▶ _Brief_
Only one stretch of the records below is wanted: the lines from the one holding "Mariusz Borkowski (238, 545)" through the one holding "[instagram]". Return it exactly, both ends included.

▶ _Dataset content_

[Start of Attachment]

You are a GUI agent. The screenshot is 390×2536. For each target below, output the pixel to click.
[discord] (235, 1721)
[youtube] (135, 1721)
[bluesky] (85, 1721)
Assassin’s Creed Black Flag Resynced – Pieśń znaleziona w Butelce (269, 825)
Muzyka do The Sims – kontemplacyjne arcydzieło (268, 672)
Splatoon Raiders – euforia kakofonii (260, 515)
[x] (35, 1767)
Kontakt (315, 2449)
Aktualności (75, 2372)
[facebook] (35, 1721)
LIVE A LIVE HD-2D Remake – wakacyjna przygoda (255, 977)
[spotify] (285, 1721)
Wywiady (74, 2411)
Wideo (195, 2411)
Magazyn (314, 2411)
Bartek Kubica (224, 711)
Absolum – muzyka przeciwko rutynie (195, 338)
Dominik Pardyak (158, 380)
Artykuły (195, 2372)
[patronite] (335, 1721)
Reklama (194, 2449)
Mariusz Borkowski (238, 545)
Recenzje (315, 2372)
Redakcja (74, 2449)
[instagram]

[End of Attachment]
[Start of Attachment]

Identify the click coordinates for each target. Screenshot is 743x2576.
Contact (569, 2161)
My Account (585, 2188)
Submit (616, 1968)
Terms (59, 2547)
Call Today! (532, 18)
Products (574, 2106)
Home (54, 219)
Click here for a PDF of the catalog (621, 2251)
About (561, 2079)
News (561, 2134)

[End of Attachment]

▶ _Answer area_
Mariusz Borkowski (238, 545)
Recenzje (315, 2372)
Redakcja (74, 2449)
[instagram]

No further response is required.